= Literary Mama =

Literary Mama (LiteraryMama.com) is a U.S.-based online literary magazine focused on publishing writing about motherhood in a variety of genres. The writings found in Literary Mama challenge all types of media to rethink its narrow focus of what mothers think and do. Updated monthly, the departments include columns, creative nonfiction, fiction, Literary Reflections, poetry, Profiles and Reviews, OpEd, and a blog. Literary Mama reaches 40,000 readers monthly.

==History==
Inspired by the variety of mothers and mothering, co-founder Amy Hudock sought out and gathered women in Berkeley, California interested in reading and writing about motherhood. This group challenged the conventional two-way street of motherhood commonly found in mainstream media: either "sickly sweet" or utterly negative. "We weren't able to get our work published because the glossy parenting magazines only wanted articles that showed only a small part of motherhood and we wanted a place where we could publish our work and find work we wanted to read," says Ms. Hudock. With the collaboration of co-founder Andrea J. Buchanan, Literary Mama: A Literary Magazine for the Maternally Inclined was born. The first issue appeared in November 2003.

== The online magazine today ==

The magazine's mission since 2003, as stated on its website, is to feature "poetry, fiction, columns, and creative nonfiction that may be too raw, too irreverent, too ironic, or too body-conscious for traditional or commercial motherhood publications." A weekly ezine is sent highlighting new works specific to department, column, and the blog. True to the mission of Literary Mama, the magazine encourages Mama and non-Mama writers alike to submit work for review and for possible publication. The Literary Reflections department posts a monthly writing prompt, and classes are offered to help writers reach their goals.

Literary Mama was named by Writer's Digest as one of the "101 Best Websites for Writers" and by Forbes for "Best of the Web".

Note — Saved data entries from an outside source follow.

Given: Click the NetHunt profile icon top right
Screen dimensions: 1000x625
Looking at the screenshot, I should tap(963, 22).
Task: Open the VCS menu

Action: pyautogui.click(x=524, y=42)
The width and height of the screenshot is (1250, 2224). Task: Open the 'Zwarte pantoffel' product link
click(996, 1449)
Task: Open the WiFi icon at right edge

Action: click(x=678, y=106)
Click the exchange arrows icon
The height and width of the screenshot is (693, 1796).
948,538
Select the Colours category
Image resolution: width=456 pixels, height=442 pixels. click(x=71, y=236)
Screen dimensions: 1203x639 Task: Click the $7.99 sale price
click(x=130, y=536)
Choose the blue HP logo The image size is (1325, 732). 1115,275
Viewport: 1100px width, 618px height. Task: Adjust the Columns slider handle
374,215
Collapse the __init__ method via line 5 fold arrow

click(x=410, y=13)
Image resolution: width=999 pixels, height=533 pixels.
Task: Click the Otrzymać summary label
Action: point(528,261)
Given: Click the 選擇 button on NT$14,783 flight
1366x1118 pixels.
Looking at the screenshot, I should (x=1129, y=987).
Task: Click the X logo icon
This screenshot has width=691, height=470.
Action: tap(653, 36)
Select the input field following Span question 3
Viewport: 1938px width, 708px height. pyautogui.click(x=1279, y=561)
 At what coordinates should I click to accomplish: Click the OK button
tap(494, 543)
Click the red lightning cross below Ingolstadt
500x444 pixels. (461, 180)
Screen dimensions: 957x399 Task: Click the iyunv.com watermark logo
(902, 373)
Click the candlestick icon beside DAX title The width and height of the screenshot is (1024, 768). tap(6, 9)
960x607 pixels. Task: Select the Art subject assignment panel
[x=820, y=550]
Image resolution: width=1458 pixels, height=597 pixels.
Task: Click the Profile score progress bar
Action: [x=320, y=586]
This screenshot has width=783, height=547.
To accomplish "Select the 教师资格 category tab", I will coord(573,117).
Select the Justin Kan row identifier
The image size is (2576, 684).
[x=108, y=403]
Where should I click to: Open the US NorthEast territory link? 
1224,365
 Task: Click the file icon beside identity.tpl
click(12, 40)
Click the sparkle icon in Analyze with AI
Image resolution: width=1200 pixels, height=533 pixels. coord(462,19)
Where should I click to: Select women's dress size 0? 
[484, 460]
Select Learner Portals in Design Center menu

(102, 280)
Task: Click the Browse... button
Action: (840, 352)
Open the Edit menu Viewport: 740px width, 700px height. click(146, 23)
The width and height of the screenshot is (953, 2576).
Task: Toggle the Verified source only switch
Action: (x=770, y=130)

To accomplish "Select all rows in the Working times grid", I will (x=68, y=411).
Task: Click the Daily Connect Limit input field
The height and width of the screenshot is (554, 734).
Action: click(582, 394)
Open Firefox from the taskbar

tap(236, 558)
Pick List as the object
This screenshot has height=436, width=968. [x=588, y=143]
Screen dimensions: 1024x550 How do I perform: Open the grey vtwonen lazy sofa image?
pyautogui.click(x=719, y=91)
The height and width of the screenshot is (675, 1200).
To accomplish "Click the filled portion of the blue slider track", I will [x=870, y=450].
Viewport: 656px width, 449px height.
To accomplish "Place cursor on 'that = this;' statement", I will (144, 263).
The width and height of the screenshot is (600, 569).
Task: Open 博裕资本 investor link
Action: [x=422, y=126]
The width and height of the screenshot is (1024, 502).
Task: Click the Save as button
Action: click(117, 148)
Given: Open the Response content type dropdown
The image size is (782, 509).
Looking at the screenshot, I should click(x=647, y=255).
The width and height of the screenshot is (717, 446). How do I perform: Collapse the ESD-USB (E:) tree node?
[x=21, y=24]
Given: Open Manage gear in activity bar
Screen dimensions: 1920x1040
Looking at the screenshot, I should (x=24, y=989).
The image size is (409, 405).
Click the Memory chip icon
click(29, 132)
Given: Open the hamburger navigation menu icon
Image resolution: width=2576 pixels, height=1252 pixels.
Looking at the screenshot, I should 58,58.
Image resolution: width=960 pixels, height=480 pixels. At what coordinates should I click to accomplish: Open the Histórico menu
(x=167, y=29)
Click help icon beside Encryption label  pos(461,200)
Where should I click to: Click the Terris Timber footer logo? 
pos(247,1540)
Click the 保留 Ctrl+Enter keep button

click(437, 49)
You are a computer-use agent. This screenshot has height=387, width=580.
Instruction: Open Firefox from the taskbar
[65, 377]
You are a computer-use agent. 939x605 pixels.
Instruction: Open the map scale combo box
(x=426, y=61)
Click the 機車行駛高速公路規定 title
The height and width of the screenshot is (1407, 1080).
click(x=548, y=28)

An anthology of selected pieces from 2003 to 2005 was published in December 2005 by Seal Press, ISBN 1-58005-158-8.

== Editors ==

- Amanda Fields 2022 – Present
- Amanda Jaros 2018 – 2022
- Karna Converse 2016 – 2018
- Maria Scala 2014 – 2016
- Caroline Grant, PhD, Editor in Chief, 2009 – 2014
- Amy Hudock, PhD, 2003 – 2009

== Notable contributors ==
Below is a listing of contributors to the Literary Mama body of work at LiteraryMama.com who have published books:

- Gail Konop Baker, author of Cancer is a Bitch, Da Capo Press, 2008.
- Andrea Buchanan, co-author of The Daring Book for Girls, Collins, 2007.
- Elrena Evans, co-editor of Mama PhD:Women Write about Motherhood and Academic Life, Rutgers University Press, 2008 and This Crowded Night, DreamSeeker Books, 2011.
- Vicki Forman, contributor, Love You to Pieces: Creative Writers on Raising a Child with Special Needs, Beacon Press, 2008
- Caroline Grant, co-editor of Mama PhD:Women Write about Motherhood and Academic Life, Rutgers University Press, 2008
- Ona Gritz, author of Tangerines and Tea: My Grandparents and Me, Abrams Books for Young Readers, 2005
- Jessica Berger Gross, editor of About What Was Lost: Twenty Writers on Miscarriage, Healing, and Hope, Plume, 2006
- Sonya Huber, author of Opa Nobody, University of Nebraska Press, 2008
- Amy Hudock, co-editor of Literary Mama: Reading for the Maternally Inclined, Seal Press, 2005
- Susan Ito, co-editor of A Ghost at Heart's Edge: Stories and Poems of Adoption, North Atlantic Books, 1999
- Suzanne Kamata, editor of Love You to Pieces: Creative Writers on Raising a Child with Special Needs, Beacon Press, 2008
- Sharon Kraus, author of Strange Land, University Press of Florida, 2002
- Ericka Lutz, author of On the Go with Baby, Sourcebooks, 2002
- Jennifer Margulis, author of Why Babies Do That: Baffling Baby Behavior Explained, Willow Creek Press, 2005
- Sophia Raday, author of Love in Condition Yellow: A Memoir of an Unlikely Marriage, Beacon Press, 2009
- Heidi Raykeil, author of Naughty Mommy: How I Found My Lost Libido, Seal Press, 2005
- Rachel Sarah, author of Single Mom Seeking: Playdates, Blind Dates, and Other Dispatches from the Dating World, Seal Press, 2007
- Shari MacDonald Strong, editor of The Maternal Is Political: Women Writers at the Intersection of Motherhood and Social Change, Seal Press, 2008

== Other ==

1. Original graphic for Literary Mama was designed by Andi Buchanan.

2. Graphic for front cover of anthology was designed by Justin Marler and Gerilyn Attebery for Seal Press.